__EXERCISE BRIEF__
Word for word, restate every entry that follows.

__PROVIDED ENTRIES__
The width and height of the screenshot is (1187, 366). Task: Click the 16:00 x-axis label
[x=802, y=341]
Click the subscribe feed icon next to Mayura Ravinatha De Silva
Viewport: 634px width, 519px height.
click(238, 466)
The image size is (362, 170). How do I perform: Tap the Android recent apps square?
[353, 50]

__COMPLETED EXERCISE__
The width and height of the screenshot is (1187, 366). Task: Click the 16:00 x-axis label
[x=802, y=341]
Click the subscribe feed icon next to Mayura Ravinatha De Silva
Viewport: 634px width, 519px height.
click(238, 466)
The image size is (362, 170). How do I perform: Tap the Android recent apps square?
[353, 50]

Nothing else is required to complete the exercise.